Mont Sainte-Victoire, 1885-87, Paul Cezanne
It might surprise some today, but Paul Cézanne was a follower of Poussin. This might seem especially strange in that Cézanne undoubtedly knew or cared little about ancient literature and in fact, very often painted out of doors. In doing so, he was undoubtedly influenced by the Impressionists, but he was also at odds with them throughout much of his life. Anyone who has ever studied Cézanne’s seemingly endless series of Mont Sainte-Victoire landscapes would confirm that they are, indeed, heroic. And very much as Valenciennes suggested, Cézanne seems to have closed his eyes often as he painted and visualized the ideal over the natural. A sense of distillation prevails. An intense concern with composition and design dominates Cézanne’s nature. Shapes are repeated, details are omitted, and the powers of observation are subdued in favor of the paint and painting itself and its universal qualities as art.

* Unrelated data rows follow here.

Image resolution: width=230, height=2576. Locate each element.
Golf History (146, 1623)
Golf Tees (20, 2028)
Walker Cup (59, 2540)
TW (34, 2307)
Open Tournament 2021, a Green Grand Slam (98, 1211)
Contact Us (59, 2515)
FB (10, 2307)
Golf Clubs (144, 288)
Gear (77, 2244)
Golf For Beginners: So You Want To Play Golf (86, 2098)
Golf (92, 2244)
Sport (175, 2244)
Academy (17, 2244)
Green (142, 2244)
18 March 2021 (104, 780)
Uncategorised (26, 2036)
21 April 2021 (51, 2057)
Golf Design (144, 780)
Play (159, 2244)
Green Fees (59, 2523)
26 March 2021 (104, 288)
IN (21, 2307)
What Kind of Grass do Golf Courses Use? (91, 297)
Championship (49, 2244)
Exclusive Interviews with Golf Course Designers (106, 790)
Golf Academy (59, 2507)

Though their works look nothing alike, Cézanne bore a kinship with Poussin in the internalization of the landscape, not in pursuit of any spirit of human nobility as seen through nature, but nobility as seen in the landscape painting itself.
Mont Sainte-Victoire and the Viaduct of the Arc River Valley, 1885-87, Paul Cezanne--
same mountain, different day, different perspective.